ECR Grants Announced

Tuesday, 26 July 2016

Successful applicants of the Early Career Researcher (ECR) Development Fund have been announced.

Icon of a loudspeaker announcement

Congratulations to the following staff who are recipients of this inaugural grant scheme offered by the Centre of Excellence for Equity in Higher Education (CEEHE):

CEEHE received a dozen highly competitive applications.

The purpose of the CEEHE Early Career Researcher Development Funding is to support the development of interdisciplinary research in the field of equity in higher education, amongst early career researchers at the University of Newcastle.

This funding is designed to support early career researchers to carry out preparatory work to strengthen their capacity to apply for external competitive funding within a 12 month period. Outcomes from these projects will be shared in early 2017.

A short summary of each project is outlined below.


The ties that bind: Exploring the developing psychological contracts of low SES students in their social and place contexts
Dr Sarah Bankins

This project will focus on exploring how students from low SES backgrounds, particularly those from rural and remote areas within the Faculty of Business and Law, develop their reciprocal exchange relationships with the University (i.e. what they expect to give to and receive from the institution, termed the ‘psychological contract’) and the role of both social context (interactions with teaching staff, peers, administrators) and environmental context (physical campus and learning environments) in shaping the content and change in this exchange.

When comparing this process to other students a key outcome is understanding how, for low SES students, ‘contracting’ results in feelings of belonging to the University and its impact on their experience and retention.


Diversity in the Profession: An Investigation into factors that impact upon, and potential strategies related to changing the current lack of diversity in the speech pathology profession
Dr Nicole Byrne

Despite the numerous work areas that are included in the speech pathology scope of practice, there is poor understanding in the general public of the breadth of clinical services provided by a speech pathologist.

The speech pathology profession has been described as a “pink collar” profession, the workforce demographics largely consists of females, born in Australia. The speech pathology workforce lacks diversity (Byrne, 2015a). There are a few males that enter into speech pathology, few people from non- English-speaking backgrounds and even less people who identify as Aboriginal. Only 0.2% of the speech pathology workforce identify as Aboriginal (Health Workforce Australia, 2014).

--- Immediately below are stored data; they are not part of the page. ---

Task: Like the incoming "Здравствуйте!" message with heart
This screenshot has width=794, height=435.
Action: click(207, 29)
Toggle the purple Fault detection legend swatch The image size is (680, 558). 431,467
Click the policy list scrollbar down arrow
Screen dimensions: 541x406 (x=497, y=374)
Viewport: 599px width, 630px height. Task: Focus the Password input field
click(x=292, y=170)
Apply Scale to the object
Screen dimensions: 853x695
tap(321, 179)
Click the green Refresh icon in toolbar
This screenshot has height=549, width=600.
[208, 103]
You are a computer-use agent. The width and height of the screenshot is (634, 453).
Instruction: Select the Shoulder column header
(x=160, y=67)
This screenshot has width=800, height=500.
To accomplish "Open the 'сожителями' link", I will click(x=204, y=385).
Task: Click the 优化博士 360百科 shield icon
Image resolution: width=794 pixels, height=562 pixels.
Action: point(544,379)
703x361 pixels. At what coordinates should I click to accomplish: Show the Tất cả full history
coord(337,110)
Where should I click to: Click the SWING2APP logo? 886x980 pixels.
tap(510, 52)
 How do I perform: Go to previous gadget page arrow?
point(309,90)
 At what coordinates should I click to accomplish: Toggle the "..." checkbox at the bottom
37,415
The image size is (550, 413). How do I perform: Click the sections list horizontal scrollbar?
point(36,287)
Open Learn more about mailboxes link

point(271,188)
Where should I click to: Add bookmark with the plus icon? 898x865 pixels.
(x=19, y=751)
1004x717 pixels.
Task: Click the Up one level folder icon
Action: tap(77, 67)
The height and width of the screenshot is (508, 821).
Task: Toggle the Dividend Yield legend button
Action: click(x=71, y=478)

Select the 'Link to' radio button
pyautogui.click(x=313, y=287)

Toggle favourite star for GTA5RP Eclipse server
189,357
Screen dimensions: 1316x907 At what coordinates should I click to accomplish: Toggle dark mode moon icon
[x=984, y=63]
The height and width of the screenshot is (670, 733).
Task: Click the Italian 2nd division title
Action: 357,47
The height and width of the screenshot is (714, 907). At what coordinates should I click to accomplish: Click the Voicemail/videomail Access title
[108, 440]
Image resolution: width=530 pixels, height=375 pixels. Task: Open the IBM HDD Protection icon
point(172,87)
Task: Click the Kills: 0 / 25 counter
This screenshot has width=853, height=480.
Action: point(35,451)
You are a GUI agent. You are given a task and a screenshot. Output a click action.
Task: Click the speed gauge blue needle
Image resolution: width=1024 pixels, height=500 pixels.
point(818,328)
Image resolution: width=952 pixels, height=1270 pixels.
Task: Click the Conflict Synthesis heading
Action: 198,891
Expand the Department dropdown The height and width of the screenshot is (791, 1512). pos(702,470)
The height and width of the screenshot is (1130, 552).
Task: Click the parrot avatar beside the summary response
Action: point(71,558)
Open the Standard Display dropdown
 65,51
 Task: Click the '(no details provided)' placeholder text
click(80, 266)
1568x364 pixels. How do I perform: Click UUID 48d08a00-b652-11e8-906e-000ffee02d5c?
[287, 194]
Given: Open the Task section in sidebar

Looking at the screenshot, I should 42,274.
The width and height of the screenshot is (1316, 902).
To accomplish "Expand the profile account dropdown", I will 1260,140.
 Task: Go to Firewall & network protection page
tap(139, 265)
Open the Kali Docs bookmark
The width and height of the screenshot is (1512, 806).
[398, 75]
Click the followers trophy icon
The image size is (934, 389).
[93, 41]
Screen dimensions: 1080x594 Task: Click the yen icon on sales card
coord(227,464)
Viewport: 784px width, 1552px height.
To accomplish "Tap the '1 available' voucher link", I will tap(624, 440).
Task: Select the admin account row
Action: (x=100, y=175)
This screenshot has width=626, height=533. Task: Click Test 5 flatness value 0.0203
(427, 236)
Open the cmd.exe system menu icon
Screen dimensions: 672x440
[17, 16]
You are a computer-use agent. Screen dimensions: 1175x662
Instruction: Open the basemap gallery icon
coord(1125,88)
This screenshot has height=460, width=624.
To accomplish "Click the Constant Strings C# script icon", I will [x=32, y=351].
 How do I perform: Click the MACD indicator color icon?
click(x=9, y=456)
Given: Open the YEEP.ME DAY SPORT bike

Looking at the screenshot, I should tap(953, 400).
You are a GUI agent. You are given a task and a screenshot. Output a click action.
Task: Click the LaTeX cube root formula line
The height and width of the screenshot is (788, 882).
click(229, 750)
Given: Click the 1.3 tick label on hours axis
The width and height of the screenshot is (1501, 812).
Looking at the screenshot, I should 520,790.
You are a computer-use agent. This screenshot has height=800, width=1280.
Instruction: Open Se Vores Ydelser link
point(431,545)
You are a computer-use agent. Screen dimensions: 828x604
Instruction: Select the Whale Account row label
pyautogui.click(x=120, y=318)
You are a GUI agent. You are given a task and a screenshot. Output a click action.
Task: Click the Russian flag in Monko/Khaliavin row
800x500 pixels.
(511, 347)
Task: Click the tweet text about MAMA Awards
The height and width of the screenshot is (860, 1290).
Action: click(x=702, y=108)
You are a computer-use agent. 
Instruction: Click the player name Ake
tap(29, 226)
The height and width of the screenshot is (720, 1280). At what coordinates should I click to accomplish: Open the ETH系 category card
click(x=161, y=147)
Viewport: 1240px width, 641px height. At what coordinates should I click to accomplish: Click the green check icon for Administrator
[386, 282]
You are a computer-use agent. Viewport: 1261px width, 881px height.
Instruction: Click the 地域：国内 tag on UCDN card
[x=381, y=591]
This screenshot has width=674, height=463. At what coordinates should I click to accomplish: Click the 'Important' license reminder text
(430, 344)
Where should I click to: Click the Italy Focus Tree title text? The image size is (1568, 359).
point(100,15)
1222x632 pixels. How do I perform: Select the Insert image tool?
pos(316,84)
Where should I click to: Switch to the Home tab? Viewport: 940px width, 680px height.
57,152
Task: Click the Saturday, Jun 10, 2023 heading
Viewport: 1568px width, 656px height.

This project will have positive benefits to other health professionals, in particular similar allied health professions which lack professional diversity, for example, occupational therapy.


Developing robust action-guiding theory: Helping teachers use professional ethics and the moral imagination to decide how best to action equity
Dr Daniella Forster

This project asks three types of questions: descriptive, interpretative and normative.

  1. How do educators define social justice and recognise dilemmas of equity in schooling?
  2. What roles should teachers’ sociocultural enactments, reconstructions and replications of professional ethics take in the moral culture of schools and how do they contribute to the discourses of equity and the ‘good’ teacher?
  3. What might useful ‘action-guiding’ theory look like, that would actually help teachers making normative judgements about equity in the complex environment of school?

The main aim of this work is to develop a robust methodological stance to investigate a project that brings philosophy into dialogue with empirical educational research. To date, no Australian research like this has been undertaken specifically in the compelling dilemmatic spaces of teacher professional ethics.


Domestic Violence and Higher Education Aspirations and Experience: Developing an Agenda for Institutional Recognition and Support
Dr Georgina Ramsay

Domestic violence in Australia is prevalent, and overwhelmingly committed by men against women (Goh and Moffat 2013). Numerous large-scale quantitative research projects point to the pervasiveness of domestic in Australia (ABS 2016; Lucke et al 2010; Mazza, Dennerstein, Garamszegi and Dudley 2001), yet qualitative research exploring how women re-constitute their lives following such experiences remains underexplored in relation to higer education (HE) in Australian contexts.

This project aims to contribute to an emerging scholarly, public, and political agenda on domestic violence by exploring how access to and participation in HE study in Australia for students who have experienced violence is presently approached in scholarly research, and included (or excluded) in HE and social welfare institution policies, procedures, and practices.


An investigation of the role of higher education in enabling greater representation of Indigenous Australians in the management of professional sport.
Dr Paul Stolk

This project is an initial step that aims to evaluate how access to, and participation in, higher education can increase the presence of Indigenous Australians in the management of both professional and elite amateur sport.

This research is significant because there is a dearth of Indigenous Australians filling either management roles or positions of authority in elite Australian sport, and there is no body of research analysing how higher education might assist elite Indigenous athletes to successfully career transition from professional sport to the contemporary employment marketplace.